(Reuters) – Cardinal Health Inc raised its annual profit forecast on Thursday after the drug distributor beat Wall Street estimates for the third quarter, as demand for specialty medicines in a post-pandemic market boosted sales at its pharmaceuticals unit.
Rival AmerisourceBergen Corp also raised its full-year profit forecast on Tuesday after beating quarterly earnings estimates, banking on post-pandemic demand for costly specialty therapies amid a decline in COVID-related sales.
Specialty drugs are costly medications that treat complex, chronic and rare conditions like cancer and rheumatoid arthritis, among others.
On an adjusted basis, Cardinal Health now expects to earn in the range of $5.60 to $5.80 per share in 2023, compared with its prior forecast range of $5.20 to $5.50 per share. Analysts on average were expecting $5.48 per share, according to Refinitiv IBES data.

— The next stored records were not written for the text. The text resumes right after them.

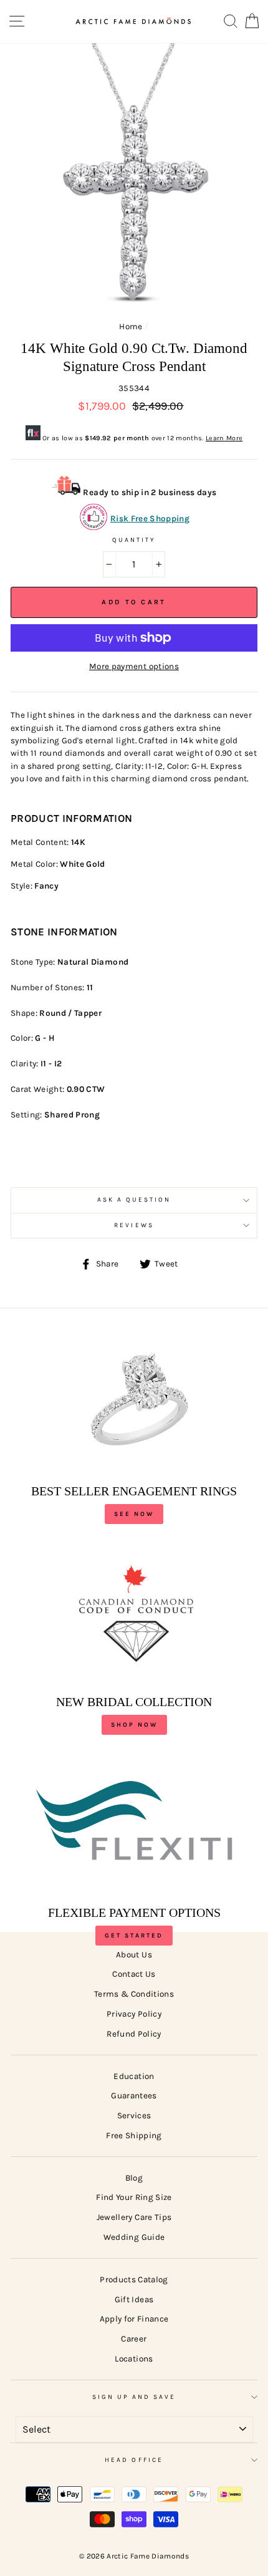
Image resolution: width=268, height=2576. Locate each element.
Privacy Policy (134, 2014)
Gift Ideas (134, 2299)
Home (130, 326)
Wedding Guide (134, 2237)
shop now (134, 1725)
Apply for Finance (134, 2318)
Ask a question (134, 1200)
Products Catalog (134, 2279)
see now (134, 1514)
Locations (134, 2358)
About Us (134, 1954)
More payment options (134, 666)
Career (133, 2338)
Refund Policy (134, 2033)
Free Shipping (133, 2135)
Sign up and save (134, 2397)
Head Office (134, 2460)
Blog (134, 2178)
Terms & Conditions (134, 1994)
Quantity (134, 540)
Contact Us (133, 1974)
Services (134, 2115)
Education (133, 2076)
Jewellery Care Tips (134, 2217)
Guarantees (133, 2095)
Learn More (224, 438)
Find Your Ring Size (133, 2197)
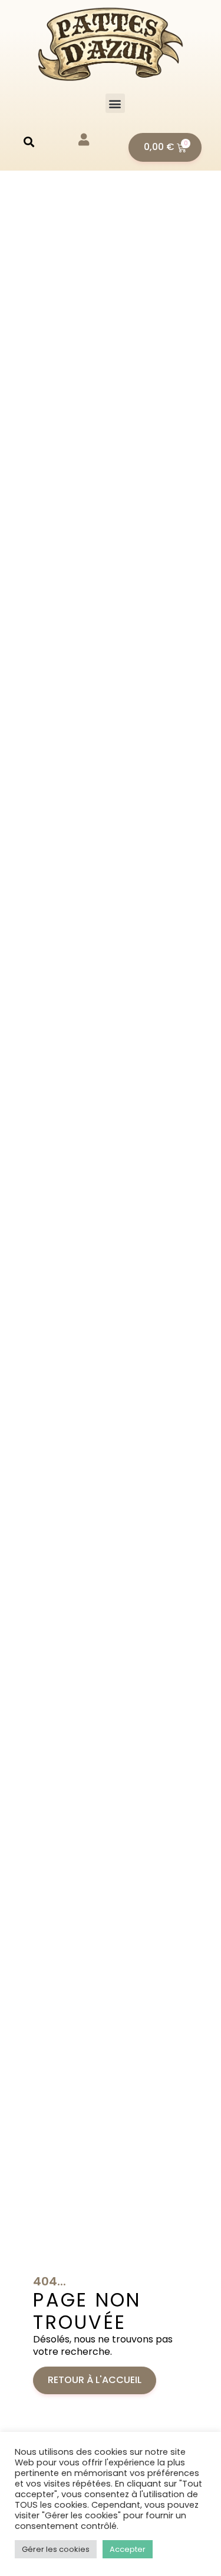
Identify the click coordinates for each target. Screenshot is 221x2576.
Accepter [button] (128, 2549)
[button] (115, 103)
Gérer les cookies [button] (56, 2549)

The company now expects a full-year profit growth of 10.5% to 12% in the pharmaceutical unit, compared with its earlier forecast of 4% to 6.5% growth.
The pharmaceutical unit logged a 23% jump in quarterly profit, driven by higher generic drug distribution and specialty drug demand. Revenue rose 14% to $46.8 billion in the third quarter.
Meanwhile, the drug distributor expects its medical segment to see an about 50% drop in annual profit as the unit has been struggling with lower volumes and pricing, particularly for its PPE kits. The unit manufactures and distributes Cardinal Health branded medical and surgical equipment.
Cardinal Health’s total sales came in at $50.5 billion, beating analysts’ average estimate of $49.71 billion, according to Refinitiv IBES data.
Excluding one-off items, the company earned a profit of $1.74 per share, topping Street expectations of $1.49 per share.